How LPs can overcome benchmark ‘constraints’ on impact

Financial benchmarks are the 'primary way' LPs define success but they often fail to account for externalities, said ex-KIC CIO Scott Kalb.

LPs are being hampered in their impact investment efforts by financial benchmarks that do not take externalities into account, according to former Korea Investment Corporation CIO Scott Kalb.

A “key issue that asset allocators face… are the constraints imposed by their benchmarks,” Kalb said in a keynote address at last month’s Impact Investor Global Summit. “The primary way that they [LP boards] communicate their expectations for returns and risk to the CIO and the investment team of the organization is through the setting of traditional financial benchmarks.”

Benchmarks allow allocators to analyse the performance of an asset relative to its peers and are a key part of LP decision-making. An investment team’s performance is often assessed on its ability to overdeliver according to a particular benchmark, and teams may be financially incentivised on this basis. Benchmarks are also used to communicate expectations to external asset managers, Kalb said.

Kalb worked at the Korean sovereign wealth fund from 2009-12, and held positions as CIO and deputy CEO. He is also the founder-director of the Responsible Asset Allocator Initiative (RAAI) at New America, a think tank based in Washington DC. The RAAI developed an index that rated approximately 200 sovereign wealth funds and government pension funds on their responsible investing practice, according to its website.
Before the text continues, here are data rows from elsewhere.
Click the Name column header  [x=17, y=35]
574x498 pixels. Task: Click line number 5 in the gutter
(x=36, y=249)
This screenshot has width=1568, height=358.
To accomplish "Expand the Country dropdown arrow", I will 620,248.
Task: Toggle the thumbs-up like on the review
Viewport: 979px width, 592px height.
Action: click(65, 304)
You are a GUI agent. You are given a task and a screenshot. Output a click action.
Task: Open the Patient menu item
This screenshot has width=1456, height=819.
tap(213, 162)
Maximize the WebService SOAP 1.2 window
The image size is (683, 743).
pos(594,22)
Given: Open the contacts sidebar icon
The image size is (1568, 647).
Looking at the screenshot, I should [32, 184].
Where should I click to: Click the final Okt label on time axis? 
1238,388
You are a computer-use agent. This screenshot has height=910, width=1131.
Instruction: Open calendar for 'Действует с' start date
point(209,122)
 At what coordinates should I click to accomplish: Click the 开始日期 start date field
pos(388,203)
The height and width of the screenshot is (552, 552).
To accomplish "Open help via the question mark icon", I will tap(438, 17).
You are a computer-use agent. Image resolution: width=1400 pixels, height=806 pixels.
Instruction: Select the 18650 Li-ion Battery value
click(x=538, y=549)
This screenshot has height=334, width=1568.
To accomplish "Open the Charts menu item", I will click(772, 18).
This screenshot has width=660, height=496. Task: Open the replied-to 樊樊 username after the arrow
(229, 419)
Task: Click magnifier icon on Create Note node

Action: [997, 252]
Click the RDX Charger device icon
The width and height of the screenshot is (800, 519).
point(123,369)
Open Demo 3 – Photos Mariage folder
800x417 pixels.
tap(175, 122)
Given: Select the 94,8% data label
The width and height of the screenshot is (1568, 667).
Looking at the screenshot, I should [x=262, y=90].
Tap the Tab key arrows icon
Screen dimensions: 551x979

While benchmarks can be effective at measuring “idiosyncratic risk”, meaning the differences in an asset’s performance compared to others in the same sector or region, Kalb explained that “the problem is when it comes to externalities” and systemic risks such as climate change or negative social impact. For example, carbon emissions are not incorporated into traditional financial benchmarks, even though there is a growing regulatory trend towards carbon taxes.

The result is that impact-positive investment opportunities can underperform according to these benchmarks, deterring CIOs from investing in them. Kalb pointed to MSCI All Country World index as a benchmark that fails to take account of externalities. According to the index, in 2022, coal (+81.6 percent), and the exploration and production of oil and gas (+67.2 percent) both achieved substantially higher relative performances than education (+25.7 percent). An investment team that is being incentivised to overperform relative to the benchmark is unlikely to prioritise positive impact in this scenario.

Solutions

LPs are implementing a range of measures to give impact greater weight in allocation decisions, according to Kalb. One is “widening their tracking error limits”, which define how far an LP can deviate from the benchmark and therefore how much risk they can take.

Others are changing the benchmark they use. A number of indexes are being developed that seek to include externalities and systemic risk as part of financial accounting, including the Transition Pathway Initiative. Though those developments show “a lot of promise”, Kalb noted that there are still questions to answer: “What happens to historic data? Do you have to then recalculate these externalities? Going back historically, how do you compare performance?”

A more extreme option is moving away from a benchmarking system all together, and towards an absolute return target: “One of the reasons why you see a lot of asset allocators gravitating towards using absolute return type benchmark targets is because… you can actually do more there,” Kalb said. “You’re less constrained and you can take different kinds of risk as long as you hit your overall returns.”